La subversión es aquello que va en contra del Orden Natural de la sociedad


y del orden querido por Dios para la sociedad. Todo lo que va en contra de
eso es subversivo.

Es subversiva la pornografía, es subversiva la injusticia, es subversivo el que


en este momento funcionen bien económicamente los que viven del dinero
que produce dinero, es decir de la usura, y que sobre la espalda del que
trabaja, pensemos solamente en el trabajo del campo, por ejemplo, se pongan
pesos insoportables.

Es subversiva la estupidez de los medios de comunicación. Es subversiva la


escuela que sigue siendo escuela sin Dios. Todas esas cosas son subversivas,
responden a la subversión profunda. Y eso no se ha arreglado, eso no se ha
solucionado.

La ceguera o la estupidez liberal cree que la paz se ha establecido cuando


hay una paz exterior, cuando hay una paz formal. Y sería lamentable,
verdaderamente lamentable, que tanta sangre que se derramó en la lucha
entre argentinos, que esa sangre fuera inútil. Que esa sangre fuera no la
semilla de una paz verdadera, sino simplemente sangre que inútilmente ha
caído y se ha mezclado en la tierra, la de un lado y la de otro.
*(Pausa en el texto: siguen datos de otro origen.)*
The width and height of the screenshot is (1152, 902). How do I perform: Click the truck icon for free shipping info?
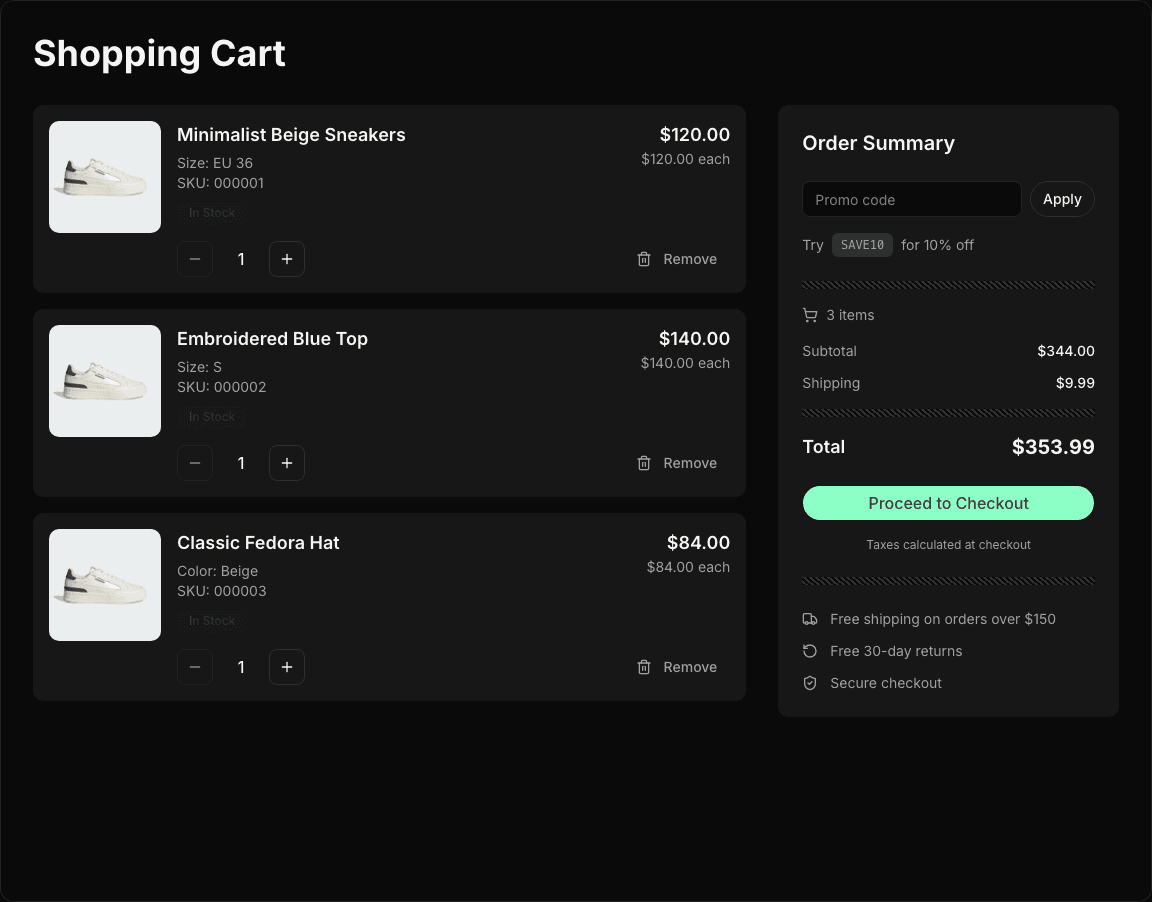810,619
Por eso tenemos que rezar al Señor para que nuestra Patria recuerde que
nació cristiana, y que recuerde que fue hecha con la Cruz de los misioneros
al mismo tiempo que con la espada de los conquistadores. Que los ejércitos
que nos dieron Patria levantaron la Bandera con los colores del Manto de la
Virgen Inmaculada.

Que nuestra Patria nació cristiana y que si nuestra Patria quiere la paz, no
una paz mentirosa y exterior, sino la única paz verdadera, aquella que es
como decía San Agustín: «la tranquilidad del orden», y no de cualquier
orden, sino del Orden que se funda en la Verdad y que se funda en la Justicia,
nuestra Patria tiene que volver sus ojos hacia sus orígenes cristianos y pedir
de la Virgen Nuestra Madre, nuestra Protectora, nuestra Patrona, y de Cristo,
aquella paz que solamente Cristo puede dar y que nace de la conversión de
los hombres y de los corazones en los cuales por la Gracia reina la paz con
Dios y por la paz y el amor de Dios, reina también, surgiendo de allí, como
desde su fuente, la paz y el amor por los hermanos.